- **EXCERPTED PASSAGE**:
....................
Abstract
Significant urbanization and industrialization, combined with strong population growth, have been witnessed in the Arabian Peninsula (Oman, United Arab Emirates, Saudi Arabia, Qatar, Bahrain, Kuwait, and Yemen). This has placed tremendous pressure on authorities to meet rising demands for water in urban areas that have minimal water supplies available. This study deals with groundwater sustainability in the arid Arabian Peninsula in terms of quality, which has deteriorated due to overpumping, resulting in seawater intrusion. Relevant literature is reviewed specifically in connection with groundwater quality measurements or numerical modeling. Most of the studies reviewed here have confirmed the alarming pace of the decline of water tables and increasing seawater intrusion in the coastal aquifers of all the countries in the Arabian Peninsula. This has resulted in more dependency on desalination, increased cost of farming, increased poverty, and abandonment of vast areas of precious agricultural land, leading to population migration from the affected regions. If appropriately supported with the existing data on observed hydraulic head, pumping rates, hydrogeological parameters, boundary conditions, and so on, the numerical model is an accurate and cost-effective instrument for simulating and predicting the head and quality of groundwater in coastal aquifers. Due to lack of the relevant data required for a thorough model run, there are few numerical modeling studies to assess the groundwater quality in all these countries. This study summarizes important aquifer parameters in the region to help researchers and practicing engineers in the modeling of groundwater quality and quantity in the Arabian Peninsula.
....................
Data on locating visible targets:
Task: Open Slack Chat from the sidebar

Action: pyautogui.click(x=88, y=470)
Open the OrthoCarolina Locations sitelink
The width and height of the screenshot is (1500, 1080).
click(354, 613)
....................
Answer these questions from the abstract on Arabian Peninsula groundwater:
1. Which countries does the abstract list as making up the Arabian Peninsula?
2. What has caused groundwater quality to deteriorate, according to the abstract?
3. Why are there few numerical modeling studies of groundwater quality in these countries?

1. Oman, United Arab Emirates, Saudi Arabia, Qatar, Bahrain, Kuwait, and Yemen.
2. Overpumping, which has resulted in seawater intrusion.
3. There is a lack of the relevant data required for a thorough model run.